It's difficult to watch your parents age. Even as an adult, I have a sense of security knowing that my parents are still around, in case I fall and skin my knee at the playground. Or run into some bullies at work. My mother was always the one who would march into the principal's office and set things right.
Like my sister with Down's syndrome, my mother has problems with her memory. Most of the time, she just asks the same questions over and over and over. She straightens and puts things away, but then she doesn't remember what she put away or where. Last night, I was sitting in her living room, and my fifteen-year-old daughter was across the room, talking to my wife. My mother leaned over to me and said, "Now, who is that girl over there?"
"That's my daughter, mom," I said. "Your granddaughter."
She laughed and nodded. "Of course she is," she said. "She's good looking just like her father."
These moments are happening more and more often. When my sister from Washington state was visiting with her kids last year, our mother acted like Donald Trump at a Mexican border crossing. She was ready to throw up a wall and deport everybody. My sister from Washington was "that nice lady" at times and "why don't you leave me alone?" at others.

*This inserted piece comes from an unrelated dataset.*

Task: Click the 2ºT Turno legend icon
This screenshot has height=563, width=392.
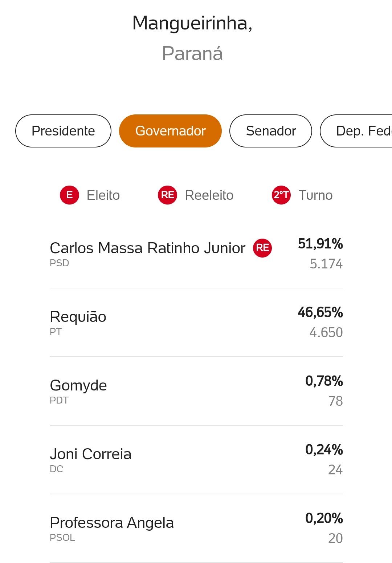Action: coord(281,195)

I've heard Alzheimer's described as "the long goodbye." I don't think my mother has reached that stage yet. She still remembers who I am. But she sees me almost every day. She also sees my daughter almost every day, as well, and my daughter is "that pretty girl" to her.
My mother is still my mother. She's still strong and stubborn, rolling her eyes when my dad does something that irritates her. And she still tries to take care of everybody around her. One of the first things she always asks me when I come through the front door is "Are you hungry?" or "So how was work?" She hasn't forgotten those mothering instincts. And I think she's still prepared to march up to school for me any time I need her.
But Saint Marty hasn't been called to the principal's office in a long time.
The Iron Bridge
by: Billy Collins
I am standing on a disused iron bridge
that was erected in 1902,
according to the iron plaque bolted into a beam,
the year my mother turned one.
Imagine--a mother in her infancy,
and she was a Canadian infant at that,
one of the great infants of the province of Ontario.
But here I am leaning on the rusted railing
looking at the water below,
which is flat and reflective this morning,
sky-blue and streaked with high clouds,
and the more I look at the water,
which is like a talking picture,
the more I think of 1902
when workmen in shirts and caps
riveted this iron bridge together
across a thin channel joining two lakes
where wildflowers blow along the shore now
and pairs of swans float in the leafy coves.
1902--my mother was so tiny
she could have fit into one of those oval
baskets for holding apples,
which her mother could have lined with a soft cloth
and placed on the kitchen table
so she could keep an eye on infant Katherine
while she scrubbed potatoes or shelled a bag of peas,
the way I am keeping an eye on that cormorant
who just broke the glassy surface
and is moving away from me and the iron bridge,
swiveling his curious head,
slipping out to where the sun rakes the water
and filters through the trees that crowd the shore.
And now he dives,
disappears below the surface,
and while I wait for him to pop up,
I picture him flying underwater with his strange wings,
as I picture you, my tiny mother,
who disappeared last year,
flying somewhere with your strange wings,
your wide eyes, and your heavy wet dress,
kicking deeper down into a lake
with no end or name, some boundless province of water.